Una parte de la historia reciente de Centroamérica se concentra en esta pequeña comunidad rural. Jóvenes de escasos recursos que salen hacia el norte con la esperanza de tener una vida mejor, como antes lo hicieron otros amigos o familiares.
Lo mismo le ocurrió a Santa Cristina García Pérez, de 20 años. Cuenta su mamá, Olga García Pérez, que llevaba todo el año insistiendo para iniciar el viaje. “Quería apoyar más y sus amigas le llamaban desde EU, diciéndole que ahí se gana un buen dinero”, explica. Aunque la joven trabajaba en Zacapa, un municipio cercano a la frontera con Honduras, sentía que no estaba aportando lo suficiente a la economía familiar.
Esta conversación es demasiado habitual en Guatemala, Honduras o El Salvador. Una madre reacia al viaje que termina cediendo al empuje de su hija: en el norte hay trabajo, oportunidades, solo hay que jugársela en el viaje.
Dice García Pérez que el gran motivo que impulsó a su hija para hacer las maletas fue conseguir el dinero suficiente para operar a su hermana pequeña. Esta padece labio leporino, un defecto congénito que abre un orificio en la zona superior. “Tenía miedo de que la discriminasen”, explica.
Por eso su plan era claro: endeudarse para llegar a Estados Unidos y trabajar día y noche para pagar la deuda y la operación de su hermana.
Tanto presionó Santa Cristina que sus papás accedieron. Pidieron un crédito y empeñaron la propiedad de su vivienda para pagar al coyote. Aún tratando de convencerla, la madre le decía: “no te vayas, tenemos comida”. Pero ella, segura de que todo saldría bien, respondía con un “quiero sacarles de la pobreza”.
Cuenta la mujer que su familia está destrozada desde aquel día en el que su esposo, Ricardo, llegó llorando con un mensaje: “Nuestra hija se fue y solo quedaron las cenizas. Nos dijeron que no hay que reclamar los restos”.
La detención de doce policías estatales fue recibida por esta madre con escepticismo. “Dicen que están detenidos. Quién sabe si serán ellos o no. Ellos no son quién para quitar la vida a nadie”, reflexiona.

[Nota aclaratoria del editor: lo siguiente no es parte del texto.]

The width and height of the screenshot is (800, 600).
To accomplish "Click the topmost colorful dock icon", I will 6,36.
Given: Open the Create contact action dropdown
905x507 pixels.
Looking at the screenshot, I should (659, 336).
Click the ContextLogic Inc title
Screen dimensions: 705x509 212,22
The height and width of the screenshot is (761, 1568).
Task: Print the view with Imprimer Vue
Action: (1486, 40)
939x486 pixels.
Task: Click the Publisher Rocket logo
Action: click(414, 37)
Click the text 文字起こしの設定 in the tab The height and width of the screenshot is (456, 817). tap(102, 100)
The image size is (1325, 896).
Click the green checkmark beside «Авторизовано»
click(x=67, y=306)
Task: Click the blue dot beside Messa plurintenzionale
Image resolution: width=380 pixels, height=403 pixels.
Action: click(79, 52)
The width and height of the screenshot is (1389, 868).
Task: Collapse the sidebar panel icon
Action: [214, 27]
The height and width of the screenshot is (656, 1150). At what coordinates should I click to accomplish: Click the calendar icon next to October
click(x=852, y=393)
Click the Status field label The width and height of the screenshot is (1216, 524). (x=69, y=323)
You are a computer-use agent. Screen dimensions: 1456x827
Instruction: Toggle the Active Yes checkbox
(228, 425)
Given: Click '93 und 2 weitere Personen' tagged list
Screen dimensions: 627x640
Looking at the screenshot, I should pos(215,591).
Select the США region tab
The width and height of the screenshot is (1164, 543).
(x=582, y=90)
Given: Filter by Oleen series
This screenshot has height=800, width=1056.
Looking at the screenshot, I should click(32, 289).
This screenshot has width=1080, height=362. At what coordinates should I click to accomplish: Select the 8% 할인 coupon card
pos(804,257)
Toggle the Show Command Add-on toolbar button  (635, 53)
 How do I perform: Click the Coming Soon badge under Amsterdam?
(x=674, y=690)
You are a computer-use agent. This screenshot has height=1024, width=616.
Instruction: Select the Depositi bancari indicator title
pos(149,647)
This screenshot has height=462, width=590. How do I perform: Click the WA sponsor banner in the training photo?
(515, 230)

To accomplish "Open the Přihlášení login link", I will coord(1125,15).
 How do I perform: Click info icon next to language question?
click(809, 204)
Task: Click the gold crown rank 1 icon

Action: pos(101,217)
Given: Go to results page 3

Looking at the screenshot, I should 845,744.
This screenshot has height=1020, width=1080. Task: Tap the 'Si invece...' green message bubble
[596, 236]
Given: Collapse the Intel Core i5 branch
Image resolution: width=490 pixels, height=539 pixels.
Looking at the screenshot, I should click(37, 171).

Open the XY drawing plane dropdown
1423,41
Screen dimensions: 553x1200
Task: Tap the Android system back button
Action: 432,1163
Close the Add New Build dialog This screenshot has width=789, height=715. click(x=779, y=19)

México es un lugar muy peligroso para los centroamericanos que tratan de alcanzar el norte. El presidente guatemalteco, Alejandro Giammattei, centró su discurso en la Fuerza Aérea, donde se recibió el avión con los restos, en señalar a los coyotes como responsables. Pero García Pérez, que sabe que si su hija viajó fue por pura necesidad, mira hacia México. “Qué les cuesta a los hermanos dar paso. Aquí también hay mexicanos”, dice.
La de Anderson y la de Santa Cristina son historias que simbolizan la necesidad. Jóvenes que deciden jugarse la vida en un trayecto arriesgado porque saben que solo así podrán dar otra vida a sus familias. A ellos la fatalidad les convirtió en víctimas de una masacre de la que nada se sabe hasta el momento. Apenas hay doce policías detenidos y cinco sobrevivientes están en EU como testigos protegidos. El Poder Judicial de Tamaulipas reservó las declaraciones de los agentes, así que se desconoce cuál fue su papel o qué han argumentado.
Ahora en Guatemala es tiempo de luto y de enterrar a los muertos. Luego llegará el momento de exigir justicia.